About this task: All records are to be transcribed in full; any pictures among them are to be skipped.

Dataset records:
----------------------------------------
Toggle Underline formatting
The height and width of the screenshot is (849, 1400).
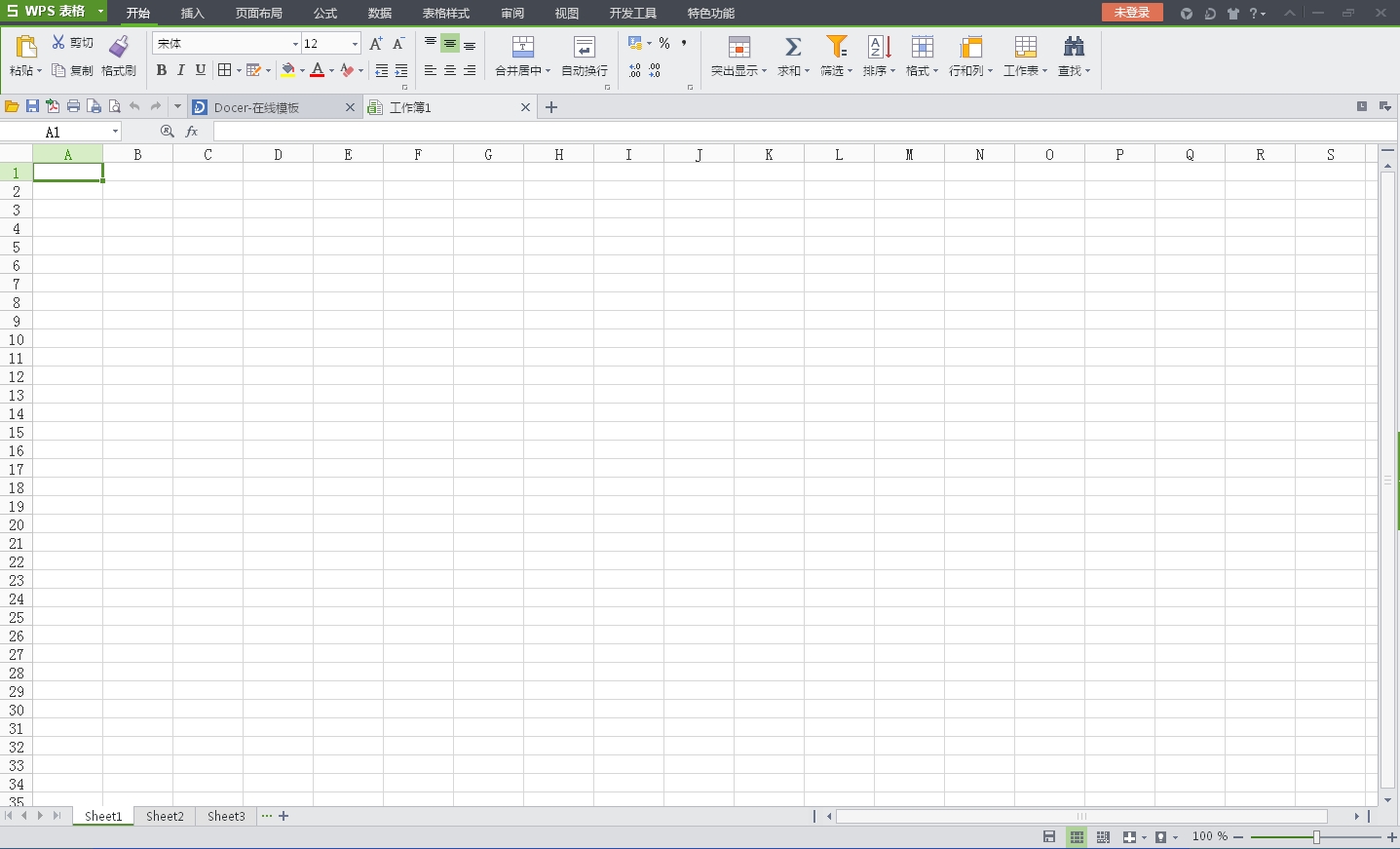click(201, 70)
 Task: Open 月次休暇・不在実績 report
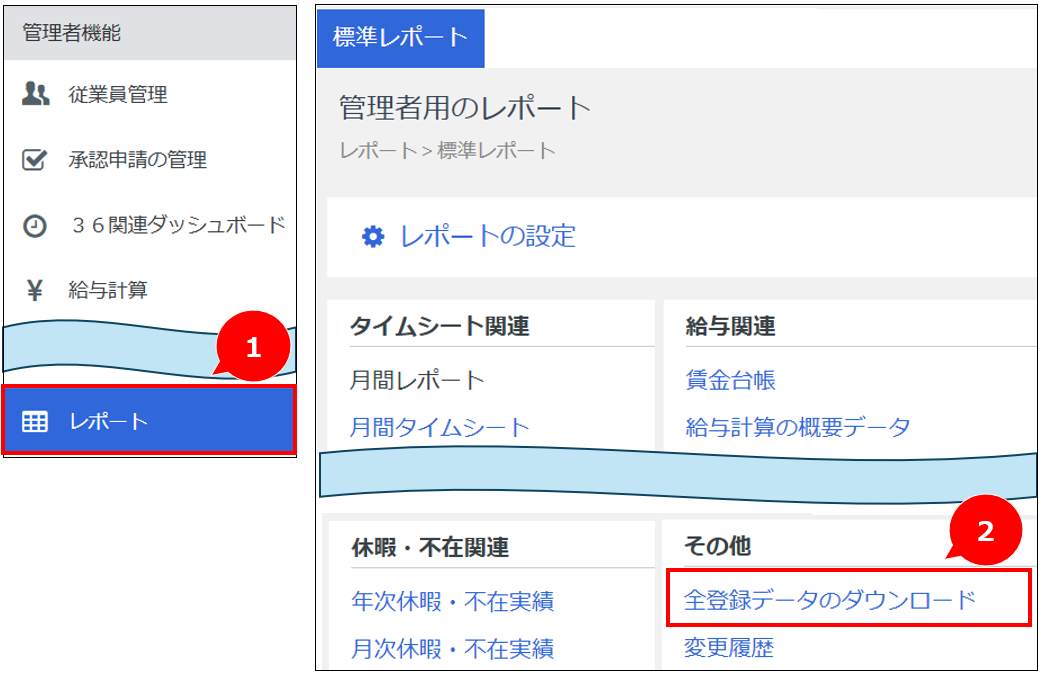coord(452,649)
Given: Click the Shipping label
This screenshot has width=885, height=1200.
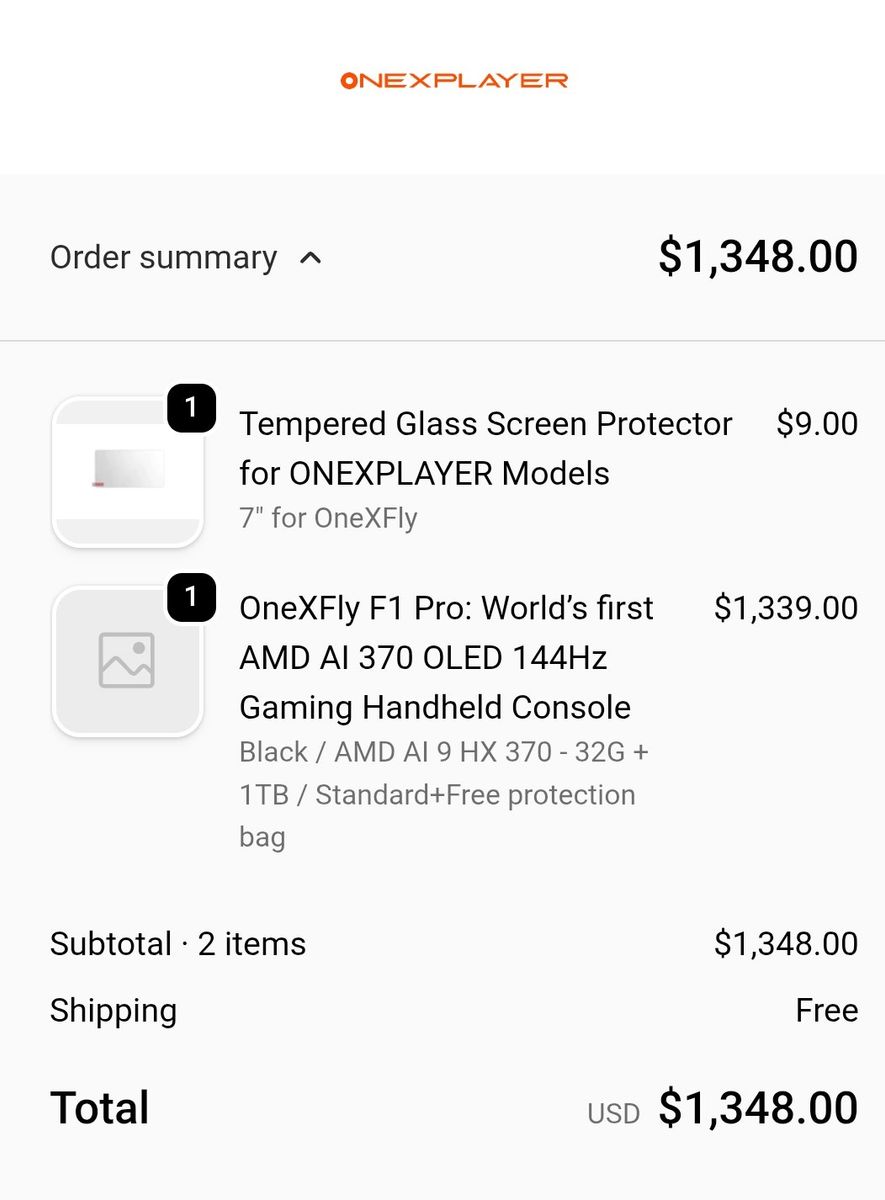Looking at the screenshot, I should (x=113, y=1010).
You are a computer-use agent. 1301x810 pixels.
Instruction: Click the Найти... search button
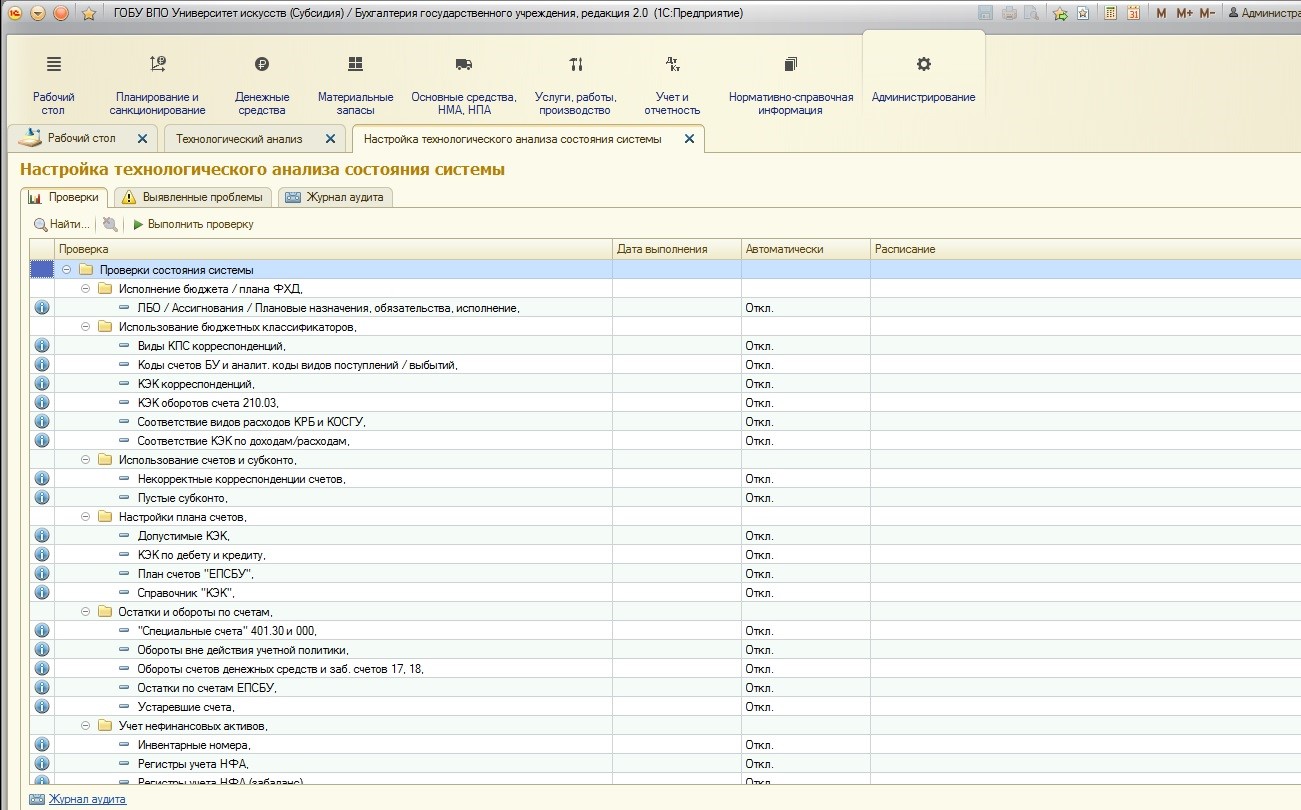coord(62,224)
----------------------------------------
Task answer:
Toggle Underline formatting
The height and width of the screenshot is (849, 1400).
click(201, 70)
 Task: Open 月次休暇・不在実績 report
coord(452,649)
Given: Click the Shipping label
This screenshot has width=885, height=1200.
Looking at the screenshot, I should (x=113, y=1010).
You are a computer-use agent. 1301x810 pixels.
Instruction: Click the Найти... search button
coord(62,224)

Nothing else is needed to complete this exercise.